In der Dunkelheit wurde die Welt plötzlich bunt.
Ich war in einem warmen Zimmer, das mir irgendwie bekannt vorkam, als hätte ich es gerade gesehen. Die Luft roch nach blühenden Blumen, und ein leichter Windhauch bewegte die Vorhänge.
Ich lag da, meinen Kopf auf dem Schoß eines jungen Mädchens. Ihre sanfte Berührung beruhigte meinen schmerzenden Kopf, und ich fühlte, wie mich eine Welle der Ruhe überkam.
Sie streichelte mein Haar, ihre Finger bewegten sich so zärtlich, dass der Schmerz nachließ.
„Lucavion“, flüsterte sie mit sanfter, süßer Stimme. „Du liebst mich, oder?“
Ich versuchte zu antworten, aber meine Stimme klang fern, als gehörte sie jemand anderem. „Ja, ich liebe dich, Isolde.“
Sie lächelte strahlend, dass es den ganzen Raum zu erhellen schien. „Du glaubst an mich, oder?“
„Natürlich, Isolde“, hörte ich mich sagen, und die Worte klangen mir vertraut und fremd zugleich. „Ich glaube an dich.“
Ihre Augen funkelten vor Zuneigung und etwas anderem, das ich nicht genau deuten konnte. „Gut“, sagte sie leise. „Denn du und ich sind füreinander bestimmt, für immer.“
In diesem Moment stieg ein Übelkeitsgefühl in mir auf, das ich aus irgendeinem Grund unterdrückte.
„Also, mein Lucavion. Trinkst du das für mich?“ Sie holte etwas von ihrer Seite. Aus irgendeinem Grund wurde das Übelkeitsgefühl immer stärker, doch als wäre ich von etwas festgehalten, rührte ich mich nicht von der Stelle.
„Ich würde alles für dich tun.“ Mit diesen Worten schluckte ich es hinunter. In diesem Moment stieg wieder das gleiche Übelkeitsgefühl in meiner Brust auf.

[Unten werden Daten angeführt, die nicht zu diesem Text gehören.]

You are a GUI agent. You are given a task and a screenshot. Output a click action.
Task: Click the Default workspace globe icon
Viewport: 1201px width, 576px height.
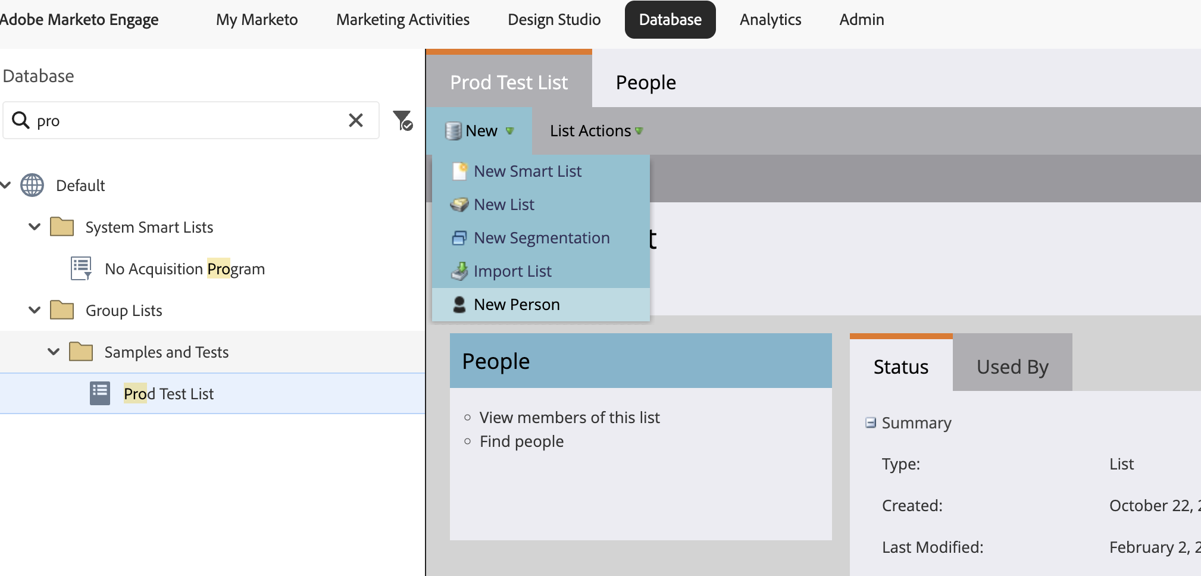point(32,185)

Und die Welt wurde schwarz.
Die Szene wechselte, die Wärme des sonnendurchfluteten Raumes wurde durch kalte, bedrückende Dunkelheit ersetzt. Das Gesicht des Mädchens begann zu verschwimmen, ihre Züge wurden undeutlich.
„Isolde?“, rief ich, meine Stimme hallte in der Leere wider.
Aber es kam keine Antwort, nur das Nachklingen ihrer Berührung und das leise Lachen, das in der Ferne verhallte.
Ich wachte mit einem Ruck auf, der Traum war noch frisch in meiner Erinnerung.
Die Dunkelheit der Zelle drückte auf mich ein, und der kalte Steinboden unter mir fühlte sich hart und unerbittlich an.
„Lucavion“, flüsterte ich vor mich hin und versuchte, einen Sinn in dem Namen und dem Traum zu finden. „Isolde …“
Die Namen.
Sie kamen mir seltsam vertraut vor, waren mir aber gleichzeitig unbekannt. Als ob ich sie kannte, aber gleichzeitig auch nicht.
Es war ein seltsames Gefühl. Ich fühlte mich gefangen und konnte nichts von dem begreifen, was um mich herum geschah.
Alles, was passiert war, war wie eine Welle, die über mich hereinbrach und über die ich keine Kontrolle hatte. Ich wusste nicht, was passiert war oder was es bedeutete.
In diesem Moment hörte ich die Stimme eines jungen Mädchens weinen, ihr Schluchzen hallte durch die Dunkelheit.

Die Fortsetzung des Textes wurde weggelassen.